▶ _ABOUT THIS EXERCISE_
A verbatim copy of the listing is needed; pictures are to be left out.

▶ _SOURCE MATERIAL_
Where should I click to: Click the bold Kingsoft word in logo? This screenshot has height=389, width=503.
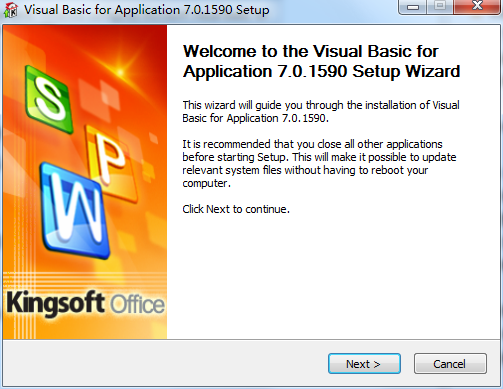(x=56, y=303)
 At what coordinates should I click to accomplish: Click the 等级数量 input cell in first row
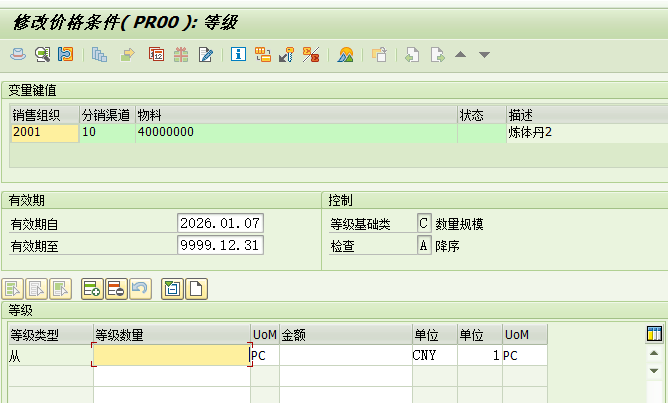tap(171, 355)
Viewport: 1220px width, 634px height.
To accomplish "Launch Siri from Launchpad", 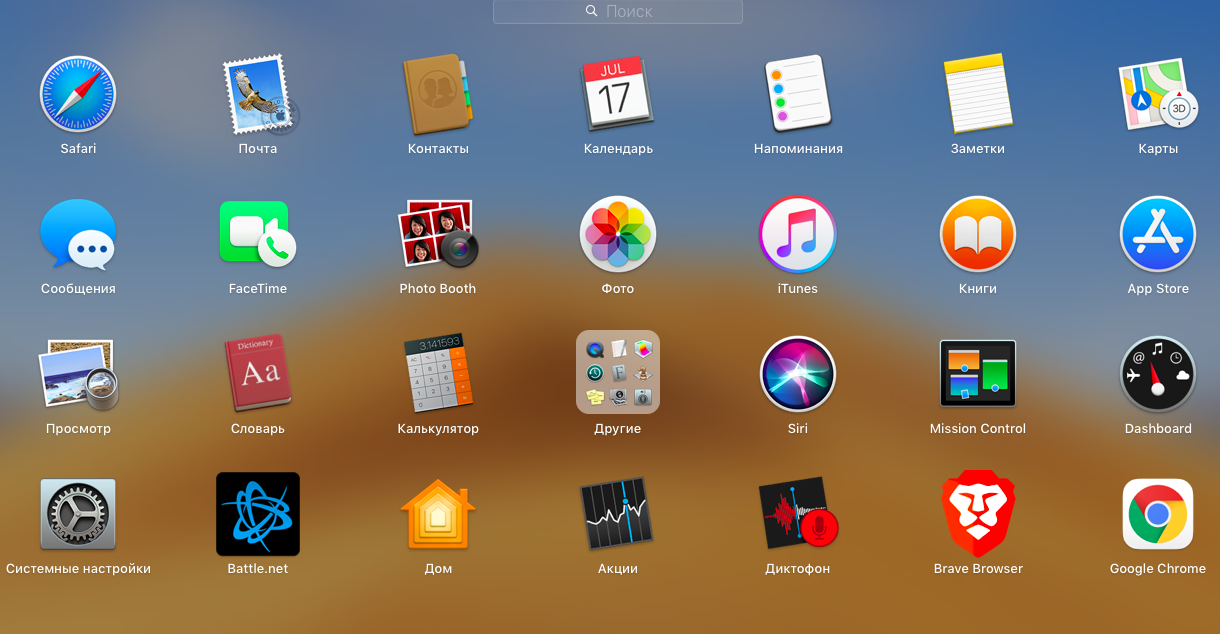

▶ _EXPECTED ANSWER_
Where should I click to: Click the bold Kingsoft word in logo? This screenshot has height=389, width=503.
(x=56, y=303)
 At what coordinates should I click to accomplish: Click the 等级数量 input cell in first row
tap(171, 355)
Viewport: 1220px width, 634px height.
To accomplish "Launch Siri from Launchpad", 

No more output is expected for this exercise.